I disagree completely. That money isn't going to the school to be spent on kids--it's going to the school to pay teacher salaries. The principal has no say in how that money is spent, there's no way it can be directed to any other purpose than salary--given this, how are the kids at the poorer school being shortchanged?
No one will argue against trying to get our best teachers to the kids who need them most, but I believe using teacher salary to make the argument is the wrong approach. Other elements of WSF make sense, like giving schools additional money for high-need, high-poverty kids, but trying to make salary part of the problem is wrongheaded.
That's a goal of WSF, though. From the report (page 15):
Because some staff members are paid much more than others, one school can effectively receive quite a bit more funding than another it it employs more experienced, and thus expensive, teachers.
There's nothing effective going on here--the school does not receive the funding, period. Perhaps I shouldn't generalize, but in most districts doesn't your paycheck come from the district office? At my school the only money that comes out of the building budget is for the enrichment classes I teach, and I have to do additional work to get that money.

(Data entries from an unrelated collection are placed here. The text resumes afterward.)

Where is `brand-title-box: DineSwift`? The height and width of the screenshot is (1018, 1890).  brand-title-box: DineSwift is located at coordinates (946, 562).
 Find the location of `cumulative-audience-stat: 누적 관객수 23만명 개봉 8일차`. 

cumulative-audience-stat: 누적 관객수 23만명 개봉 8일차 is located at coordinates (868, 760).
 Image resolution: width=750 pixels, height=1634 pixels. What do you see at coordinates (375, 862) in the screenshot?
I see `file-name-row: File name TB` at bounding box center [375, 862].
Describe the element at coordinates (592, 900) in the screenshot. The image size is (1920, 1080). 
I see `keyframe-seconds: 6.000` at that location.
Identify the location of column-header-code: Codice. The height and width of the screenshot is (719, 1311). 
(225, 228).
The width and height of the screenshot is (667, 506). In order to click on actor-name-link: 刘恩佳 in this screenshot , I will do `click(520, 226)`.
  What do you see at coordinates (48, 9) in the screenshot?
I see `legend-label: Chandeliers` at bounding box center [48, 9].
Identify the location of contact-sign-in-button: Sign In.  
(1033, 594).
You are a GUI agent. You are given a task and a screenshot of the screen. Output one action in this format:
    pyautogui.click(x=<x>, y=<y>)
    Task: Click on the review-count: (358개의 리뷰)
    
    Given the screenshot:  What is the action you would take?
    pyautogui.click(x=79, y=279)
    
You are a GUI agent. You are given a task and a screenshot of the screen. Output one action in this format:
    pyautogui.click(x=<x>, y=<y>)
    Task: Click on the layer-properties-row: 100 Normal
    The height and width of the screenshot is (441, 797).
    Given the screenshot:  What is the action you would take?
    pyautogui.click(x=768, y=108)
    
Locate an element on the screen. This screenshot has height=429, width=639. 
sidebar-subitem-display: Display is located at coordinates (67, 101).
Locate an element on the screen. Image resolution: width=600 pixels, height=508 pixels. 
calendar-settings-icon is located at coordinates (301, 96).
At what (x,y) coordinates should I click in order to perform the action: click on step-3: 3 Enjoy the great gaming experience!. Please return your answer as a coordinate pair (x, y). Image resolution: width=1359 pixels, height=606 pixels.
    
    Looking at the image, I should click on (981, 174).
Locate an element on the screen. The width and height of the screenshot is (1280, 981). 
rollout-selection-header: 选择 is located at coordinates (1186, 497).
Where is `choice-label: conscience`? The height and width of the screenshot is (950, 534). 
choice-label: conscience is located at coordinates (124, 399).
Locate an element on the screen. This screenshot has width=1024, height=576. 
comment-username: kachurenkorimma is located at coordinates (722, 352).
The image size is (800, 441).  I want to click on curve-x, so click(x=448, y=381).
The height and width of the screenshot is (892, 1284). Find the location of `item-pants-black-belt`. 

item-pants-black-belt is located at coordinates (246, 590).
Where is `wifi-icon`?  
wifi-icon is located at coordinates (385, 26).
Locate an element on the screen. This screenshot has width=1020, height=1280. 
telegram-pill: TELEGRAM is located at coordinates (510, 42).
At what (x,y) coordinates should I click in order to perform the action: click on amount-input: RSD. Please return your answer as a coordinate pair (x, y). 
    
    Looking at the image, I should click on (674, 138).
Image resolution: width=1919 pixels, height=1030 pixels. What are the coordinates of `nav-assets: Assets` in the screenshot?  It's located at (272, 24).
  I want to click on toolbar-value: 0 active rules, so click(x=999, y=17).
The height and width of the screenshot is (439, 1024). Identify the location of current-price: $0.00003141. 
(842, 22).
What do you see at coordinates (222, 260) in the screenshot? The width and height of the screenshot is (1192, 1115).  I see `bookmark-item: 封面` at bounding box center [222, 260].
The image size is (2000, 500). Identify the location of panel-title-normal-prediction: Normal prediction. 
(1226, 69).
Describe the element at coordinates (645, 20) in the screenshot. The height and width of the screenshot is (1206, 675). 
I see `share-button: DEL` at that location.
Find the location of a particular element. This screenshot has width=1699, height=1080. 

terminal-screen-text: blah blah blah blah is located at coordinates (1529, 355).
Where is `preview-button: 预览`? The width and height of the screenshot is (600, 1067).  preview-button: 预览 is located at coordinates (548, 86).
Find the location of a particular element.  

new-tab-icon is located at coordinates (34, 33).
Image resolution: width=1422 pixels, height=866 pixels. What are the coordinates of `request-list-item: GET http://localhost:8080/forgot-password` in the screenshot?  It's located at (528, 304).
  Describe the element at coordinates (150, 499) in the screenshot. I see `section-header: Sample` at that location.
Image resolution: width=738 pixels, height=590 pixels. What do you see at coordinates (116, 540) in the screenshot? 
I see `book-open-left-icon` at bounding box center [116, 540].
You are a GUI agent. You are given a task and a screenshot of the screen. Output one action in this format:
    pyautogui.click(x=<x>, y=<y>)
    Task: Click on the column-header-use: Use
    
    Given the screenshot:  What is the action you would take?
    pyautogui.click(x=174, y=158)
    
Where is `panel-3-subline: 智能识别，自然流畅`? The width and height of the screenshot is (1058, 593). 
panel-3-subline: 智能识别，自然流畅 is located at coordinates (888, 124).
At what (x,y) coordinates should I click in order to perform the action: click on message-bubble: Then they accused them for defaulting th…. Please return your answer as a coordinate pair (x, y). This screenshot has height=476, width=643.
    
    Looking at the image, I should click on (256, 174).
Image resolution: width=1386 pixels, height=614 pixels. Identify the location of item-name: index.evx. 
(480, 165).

The hits keep coming. This is from page 26, in a discussion about the autonomy that school leaders need to have to make WSF work:
Staff hiring decisions. Choosing the best teachers for the school within budgetary constraints, and managing the tradeoffs between experienced teachers who cost more and younger teachers who cost less.
This should set off warning bells for anyone. The idea that you would look at how much money someone makes as a factor for employment in the school is horrible. Imagine principals cutting high-paid teachers to divert more money to their pet programs and pet pedagogues. Imagine being told after 29 years of teaching music that you weren't going to be welcome any more because your high salary doesn't make it economically feasible any more to have a music program. Imagine getting lunch duty because your principal decided having paras cover lunch was too expensive (you don't have to work very hard to imagine this if you live in NYC).
Am I overreacting? Consider this from page 40:
What happens to teacher seniority under WSF? Adapting teacher seniority rules to WSF will be challenging. If schools must bear the full costs of salaries, and if salaries rise with seniority, schools need to be able to decide the optimal mix of senior and junior teachers on their payrolls. Otherwise, because staff costs make up most of school spending, schools will not truly have control over their budgets. WSF therefore requires that districts eliminate the right of senior teachers to choose their assignments, a right that is in direct conflict with the local autonomy necessary for success.
I see a long, long list of things that could go wrong for teachers here, and I can't see the positives. This may well be one of those fly-by-night ideas that comes and goes with barely a ripple, but if it's not union folk should pay attention.
There are some other small problems with the report that I'll cover in another posting. I'm off to watch fireworks!